• _About this exercise_
Output, word for word, the line that contains "Where should I click to: Add" and all lines after it in the records below, omitting pictures.

Records from a dataset:
━━━━━━━━━━━━━━━━

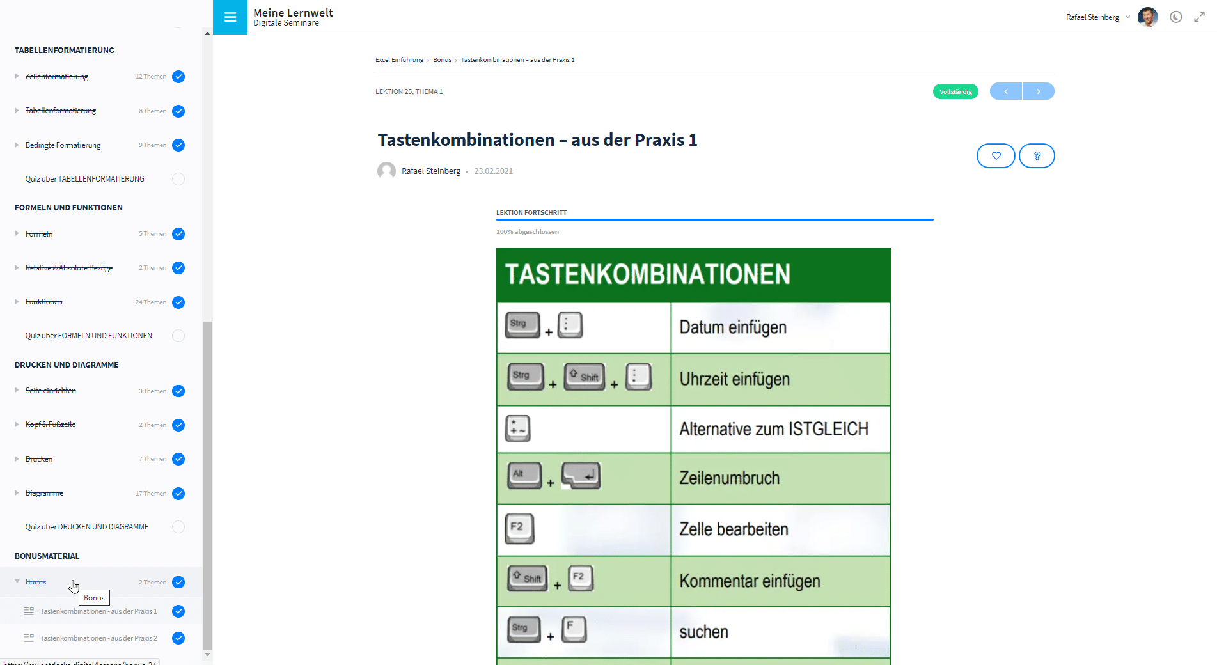The image size is (1217, 665).
Task: Open Tastenkombinationen – aus der Praxis 2 topic
Action: [x=98, y=638]
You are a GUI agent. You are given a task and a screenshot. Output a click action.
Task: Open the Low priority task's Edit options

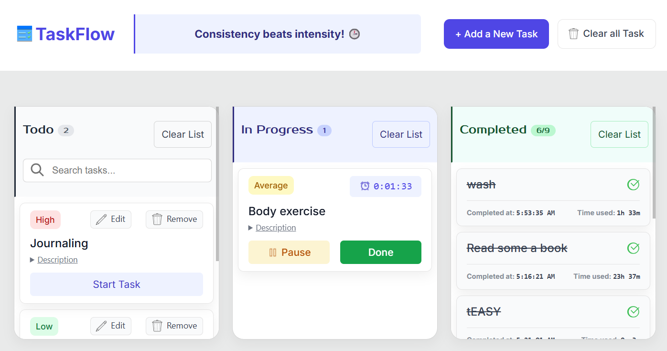point(111,326)
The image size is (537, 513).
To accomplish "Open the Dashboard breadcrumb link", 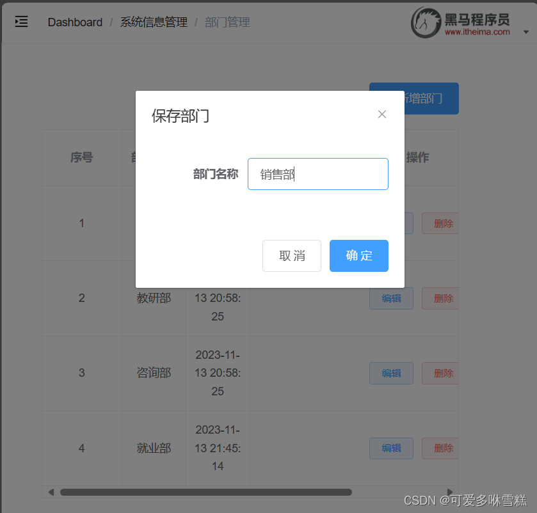I will point(75,22).
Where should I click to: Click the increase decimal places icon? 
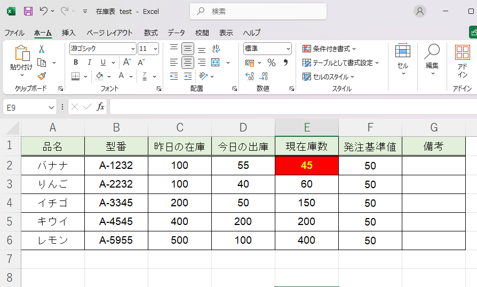(250, 76)
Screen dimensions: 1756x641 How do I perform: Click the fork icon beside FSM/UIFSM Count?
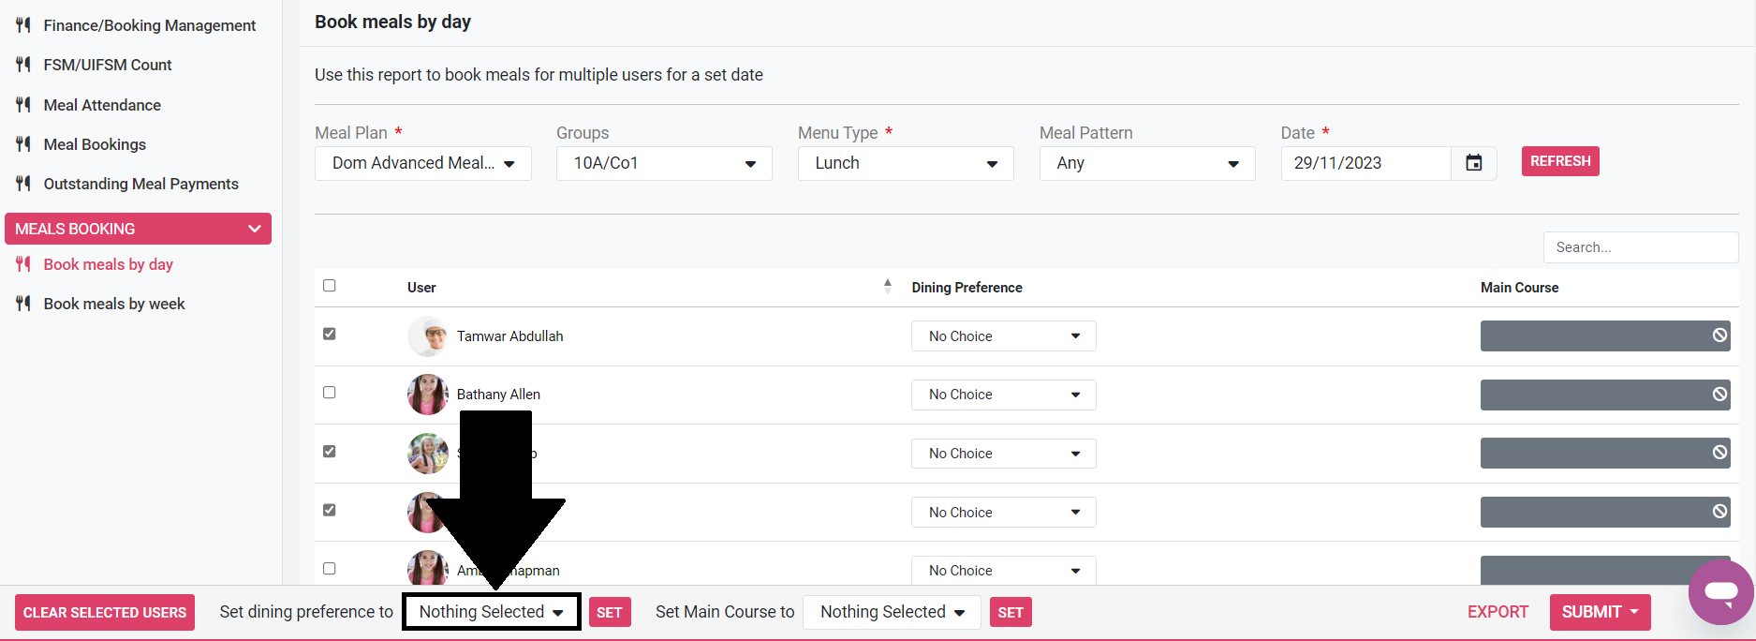click(23, 65)
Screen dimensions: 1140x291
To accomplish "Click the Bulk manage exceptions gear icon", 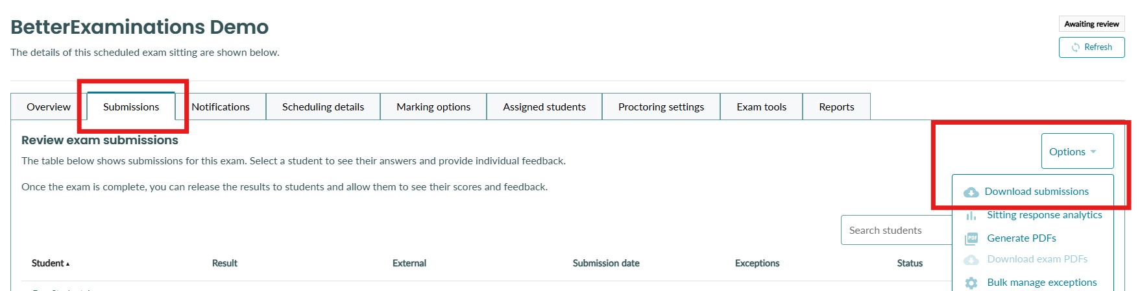I will [971, 283].
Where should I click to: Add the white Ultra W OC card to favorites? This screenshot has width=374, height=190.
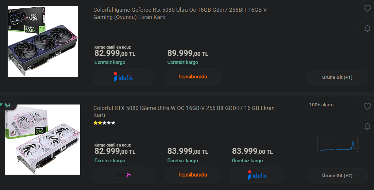tap(367, 106)
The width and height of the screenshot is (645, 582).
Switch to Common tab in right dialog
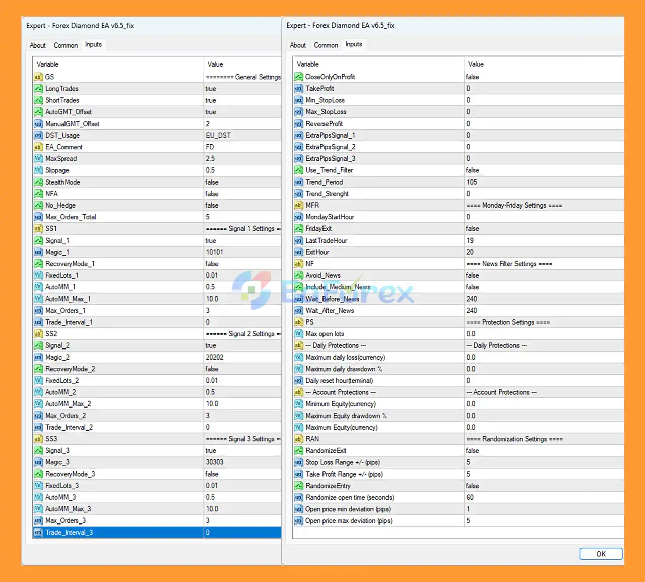coord(326,45)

━━━━━━━━━━━━━━━━

• _Task answer_
Where should I click to: Add the white Ultra W OC card to favorites? This screenshot has width=374, height=190.
tap(367, 106)
The width and height of the screenshot is (645, 582).
Switch to Common tab in right dialog
coord(326,45)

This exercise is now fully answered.